Kevin Lacey, the federation's Atlantic Director, said Monday the advocacy group has obtained documents showing that some materials purchased for the much-delayed project included a 43 per cent premium for the builders.
"The province has botched this project from the beginning," Lacey said in an interview.
Lacey said the documents — obtained through the Freedom of Information and Protection of Privacy Act — show that taxpayers are being charged too much for a project that is already two years behind schedule and over its $16-million budget, though the government won't say by how much.
"There's been so many questions about the spending on the Bluenose II," Lacey said. "That's why we want the auditor general to come in and make an independent determination."
Part of the province's contract with the Lunenburg Shipbuilding Alliance stipulates that any modifications not included in the original contracts are subject to the markup.
Last month, Communities, Culture and Heritage Minister Tony Ince called for a review of the project amid questions about rising project management costs.
Ince declined a request for an interview Monday. Instead, his office released a statement saying the 43 per cent markups apply only to materials subject to so-called "change order requests," which represent less than one per cent of the total cost of the project.

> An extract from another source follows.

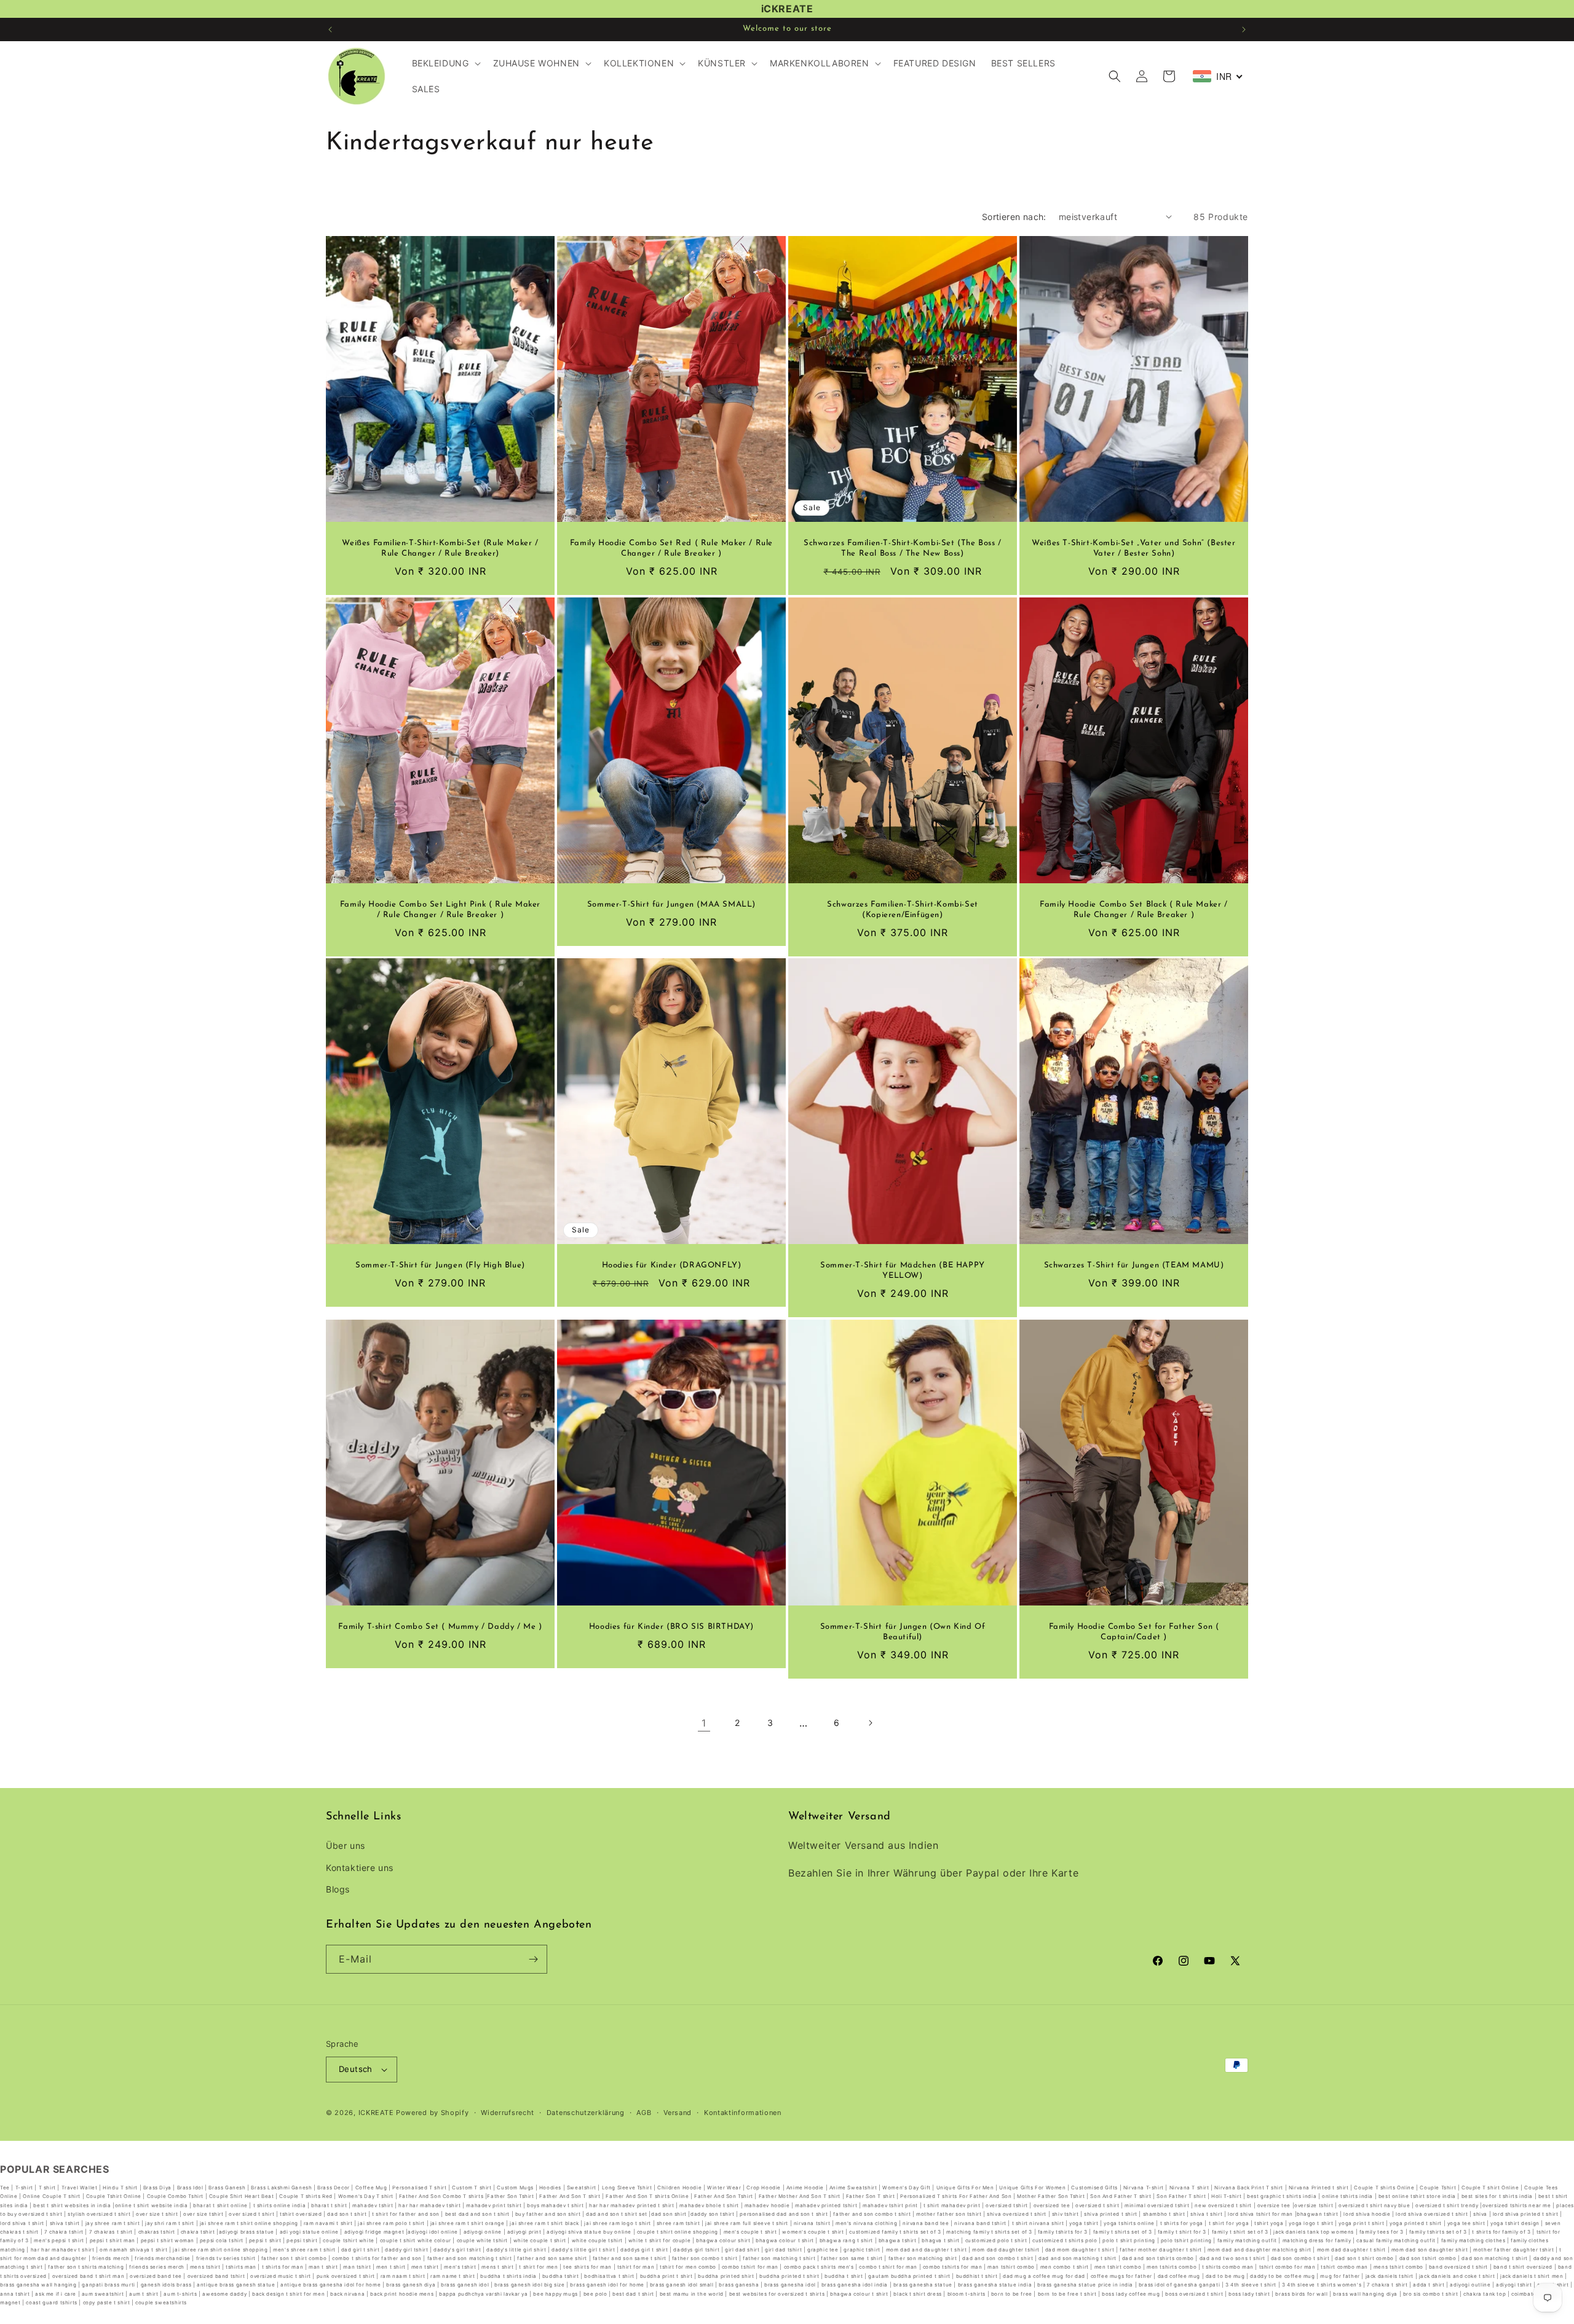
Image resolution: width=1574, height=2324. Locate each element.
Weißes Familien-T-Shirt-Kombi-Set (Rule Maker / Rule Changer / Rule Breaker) (440, 548)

"These markups compensate the builders for the process of making the Change Order Requests happen, and are standard practice in the industry," Ince said in the statement.
He said the review of the project will be conducted by an independent body, though the details are still being worked out.
"However, the overall review of the project will include looking at the contracts to see if they secured the best product at the best price for Nova Scotia taxpayers," Ince said.
Lacey said if the minister wants a truly independent appraisal, he should asking the auditor general to conduct it.
As well, Lacey took issue with Ince's position that the marked-up materials comprise only a small portion of the project.
"It shouldn't matter what percentage it is, the minister should be fighting to protect every last taxpayer dollar," he said.
'That's just not reasonable'
The taxpayer's federation says that on Dec. 14, 2011, the province purchased two washing machines and two dryers at a total cost of $5,399. That price included $2,321 in markups charged by the builder.
"By most calculations, that's just not reasonable," Lacey said.
On Nov. 21, 2012, the alliance purchased new portholes for $12,194 — marked up by $5,243.
Peter Kinley, president of the Lunenburg Foundry and one of the partners in the Lunenburg Shipyard Alliance, could not be reached for comment.
The Bluenose II, launched in 1963, is a replica of the original Bluenose, the 1921 Grand Banks fishing schooner that won worldwide acclaim for its graceful lines and speed.
Nova Scotia's 43-metre sailing ambassador was supposed to return to regular sailing in the summer of 2012 after an extensive two-year rebuild, but that deadline has been put off until this summer.